BANGOR, Maine — U.S. Rep. Mike Michaud, D-Maine, said during the Maine Chinese Conference at Husson University on Saturday that having a balanced playing field in trade between the United States and China is necessary for both countries to thrive.
“Doing so is key to a more balanced and more prosperous relationships between our two countries,” said Michaud.
The Maine Chinese Conference held its last of two days in the Dyke Center for Family Business at Husson University. Friday’s discussions focused on education, while business was the focus for Saturday. The conference was sponsored by the Chinese Language and Culture Center of Maine and the Bangor Chinese School.
Michaud said understanding cultures is important for trade practices.
“I firmly believe that the exchange of culture and international friendships are extremely important,” he said. “They’re not only for better understanding the world, but also as a foundation on how we build our economic relationships around the world as well.”
Understanding the differences between American and Chinese culture is key to negotiations, said Corinne Young, visiting presidential global scholar at Husson University.
“Sometimes we make deals for the short term, so relationship is not as important,” said Young. “However, I know from my studies that relationship is important regardless in China. So this is something we as Americans need to be aware of and develop.”
She said Chinese have a long courting process when trying to negotiate deals, and Americans typically like quick meetings.
One side not understanding the other can lead to unintended problems that could break a business negotiation.
Young said knowing as much as you can about where and who you are making a deal with makes a big difference.
“I often negotiate with foreign universities,” she said. “Number one, I know all the people I’m going to be negotiating with. I know everything about them. I know everything about their university. I know a lot about their country’s history, their culture, their sports stars, their music, the food. As much as I can, because that, to me, has opened so many doors and it shows that I know enough about you and your culture to learn about it.”
Michaud said he is working to help Maine businesses sell to China.
“Maine is a very small state, populationwise, but it’s a very large state when you look at area,” said Michaud. “We have a lot to offer in Maine, whether it’s potatoes, lobsters or blueberries.”
He brought up the Trans-Pacific Partnership Agreement, a free trade agreement currently being negotiated among countries in North America, South America, Asia and Australia.
Even with tariffs, China and Vietnam are first and second in the world, respectively, in athletic footwear productions. Michaud said taking those tariffs away could cost Mainers between 800 to 900 jobs at three New Balance factories in Skowhegan, Norridgewock and Norway.
Last month, U.S. Trade Representative Ron Kirk visited a New Balance factory in Norridgewock to see how shoes were made in Maine.
“If that tariff is removed, I have no doubt that New Balance will move their operations to Vietnam,” he said. “That’s one area we’re paying close attention to with this particular trade deal moving forward.”

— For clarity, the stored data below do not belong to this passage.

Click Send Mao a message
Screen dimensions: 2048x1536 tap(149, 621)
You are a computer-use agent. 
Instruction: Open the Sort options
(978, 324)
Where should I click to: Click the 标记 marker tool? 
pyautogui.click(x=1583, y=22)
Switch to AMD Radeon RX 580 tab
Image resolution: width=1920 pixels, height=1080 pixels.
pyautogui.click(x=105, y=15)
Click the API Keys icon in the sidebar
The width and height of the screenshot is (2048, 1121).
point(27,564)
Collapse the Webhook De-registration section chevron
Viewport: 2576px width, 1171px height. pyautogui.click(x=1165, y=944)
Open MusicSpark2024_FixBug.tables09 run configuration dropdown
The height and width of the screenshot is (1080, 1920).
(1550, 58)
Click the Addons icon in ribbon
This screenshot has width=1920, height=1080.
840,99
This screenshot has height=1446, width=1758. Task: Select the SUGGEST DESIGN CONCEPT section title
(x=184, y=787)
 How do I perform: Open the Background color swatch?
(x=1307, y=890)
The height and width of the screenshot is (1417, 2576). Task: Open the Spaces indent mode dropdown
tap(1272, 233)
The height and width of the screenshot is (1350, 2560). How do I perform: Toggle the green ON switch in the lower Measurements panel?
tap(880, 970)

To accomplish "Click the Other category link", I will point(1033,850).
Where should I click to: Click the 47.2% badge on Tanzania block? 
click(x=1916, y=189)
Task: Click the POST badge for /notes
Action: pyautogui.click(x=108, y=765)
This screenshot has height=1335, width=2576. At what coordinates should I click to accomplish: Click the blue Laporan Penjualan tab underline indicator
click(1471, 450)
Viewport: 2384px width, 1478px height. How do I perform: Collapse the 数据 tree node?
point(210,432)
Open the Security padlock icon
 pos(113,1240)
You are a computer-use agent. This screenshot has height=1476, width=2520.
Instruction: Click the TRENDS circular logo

He said if tariffs on imported goods are removed in the Trans-Pacific Partnership, the United States would lose about $17 billion.
Adding to trade problems, said Michaud, with China and Vietnam is currency manipulation — the act of keeping a country’s currency artificially low in order to sell more goods.
“The Vietnamese over time have manipulated their currency, which is a big concern when you look at markets here in the United States trying to get overseas,” said Michaud. “You can’t compete if a country manipulates their currency.”